Mia madre non mi vuole bene.
Sono triste.
Sono triste perché non mi vuol bene.
Sono cattivo perché sono triste.
Sono triste perché sono cattivo. Sono cattivo perché non mi vuol bene.
Non mi vuol bene perché sono cattivo.
Non è facile superare i modi di pensare acquisiti nell’infanzia. Può darsi che l’immagine che ti sei fatto di te stesso si basi ancora su percezioni altrui. Se é vero che i profili originali che ti sei fatto li hai appresi dalle opinioni degli adulti, non è però detto che te li debba portare dietro per sempre. Sì, è duro liberarsi delle vecchie abitudini e cancellare le ferite non rimarginate; ma anche più duro è tenersele, quando si considerino le conseguenze.
Con la pratica mentale puoi compiere alcune scelte di amore verso te stesso che ti lasceranno sbalordito.

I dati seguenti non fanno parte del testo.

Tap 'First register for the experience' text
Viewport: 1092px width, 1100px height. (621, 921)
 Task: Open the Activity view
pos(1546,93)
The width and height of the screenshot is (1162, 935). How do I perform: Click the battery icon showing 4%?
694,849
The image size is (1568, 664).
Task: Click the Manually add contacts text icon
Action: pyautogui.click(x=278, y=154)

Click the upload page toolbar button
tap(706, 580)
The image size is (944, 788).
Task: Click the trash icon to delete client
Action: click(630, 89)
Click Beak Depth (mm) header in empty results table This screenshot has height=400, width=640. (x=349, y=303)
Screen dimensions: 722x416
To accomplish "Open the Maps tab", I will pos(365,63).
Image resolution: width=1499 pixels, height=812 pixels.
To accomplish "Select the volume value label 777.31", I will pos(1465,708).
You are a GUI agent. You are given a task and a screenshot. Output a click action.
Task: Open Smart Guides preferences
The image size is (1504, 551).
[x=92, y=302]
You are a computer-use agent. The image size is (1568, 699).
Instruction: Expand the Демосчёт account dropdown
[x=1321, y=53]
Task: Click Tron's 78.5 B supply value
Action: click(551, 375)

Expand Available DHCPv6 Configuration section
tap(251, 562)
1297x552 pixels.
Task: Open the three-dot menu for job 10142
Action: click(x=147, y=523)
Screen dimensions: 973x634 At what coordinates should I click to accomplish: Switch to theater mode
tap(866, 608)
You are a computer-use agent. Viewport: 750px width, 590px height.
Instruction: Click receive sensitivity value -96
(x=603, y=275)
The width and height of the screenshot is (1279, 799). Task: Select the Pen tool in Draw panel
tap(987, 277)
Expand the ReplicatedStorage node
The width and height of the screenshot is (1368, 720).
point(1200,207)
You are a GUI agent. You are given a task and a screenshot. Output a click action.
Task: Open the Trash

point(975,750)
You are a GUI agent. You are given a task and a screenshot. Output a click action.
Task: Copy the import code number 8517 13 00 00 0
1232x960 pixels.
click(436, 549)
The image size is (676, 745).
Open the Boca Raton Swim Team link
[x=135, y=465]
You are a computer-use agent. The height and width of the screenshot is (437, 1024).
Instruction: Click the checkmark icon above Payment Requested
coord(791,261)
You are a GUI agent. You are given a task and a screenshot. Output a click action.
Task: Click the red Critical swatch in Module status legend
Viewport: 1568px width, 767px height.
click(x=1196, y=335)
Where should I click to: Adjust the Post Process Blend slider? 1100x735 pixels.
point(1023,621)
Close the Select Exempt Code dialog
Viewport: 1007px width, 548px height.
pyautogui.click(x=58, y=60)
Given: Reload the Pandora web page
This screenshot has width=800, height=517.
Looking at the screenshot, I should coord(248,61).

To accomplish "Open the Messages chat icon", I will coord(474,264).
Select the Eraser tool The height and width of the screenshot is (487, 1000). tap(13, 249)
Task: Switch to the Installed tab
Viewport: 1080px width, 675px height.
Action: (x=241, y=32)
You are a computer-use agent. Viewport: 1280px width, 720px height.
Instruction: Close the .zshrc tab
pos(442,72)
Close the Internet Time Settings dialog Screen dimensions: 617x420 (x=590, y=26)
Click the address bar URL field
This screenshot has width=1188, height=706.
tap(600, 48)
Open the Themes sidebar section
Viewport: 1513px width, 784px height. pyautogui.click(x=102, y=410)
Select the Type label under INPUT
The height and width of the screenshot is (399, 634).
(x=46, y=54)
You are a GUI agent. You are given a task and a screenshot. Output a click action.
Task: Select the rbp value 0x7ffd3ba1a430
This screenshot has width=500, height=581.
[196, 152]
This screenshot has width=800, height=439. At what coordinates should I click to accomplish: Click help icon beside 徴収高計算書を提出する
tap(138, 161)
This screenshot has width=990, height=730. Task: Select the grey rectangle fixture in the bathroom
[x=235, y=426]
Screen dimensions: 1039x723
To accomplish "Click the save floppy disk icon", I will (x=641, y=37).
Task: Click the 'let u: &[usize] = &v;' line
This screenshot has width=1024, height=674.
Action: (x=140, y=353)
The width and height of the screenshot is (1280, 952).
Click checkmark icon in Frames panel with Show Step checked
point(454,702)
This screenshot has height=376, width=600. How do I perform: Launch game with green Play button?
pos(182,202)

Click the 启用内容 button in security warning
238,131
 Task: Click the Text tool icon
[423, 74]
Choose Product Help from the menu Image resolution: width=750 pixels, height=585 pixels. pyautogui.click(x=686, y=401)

Chi sa amare? Chi forse si comporta in maniera da autodemolirsi? No di certo. Chi si abbatte e si nasconde in un angolo? Nemmeno.
Il saper dare e ricevere amore incomincia a monte, da te, che hai fatto voto di smetterla con comportamenti dettati da scarsa stima di te stesso e che sono divenuti abituali.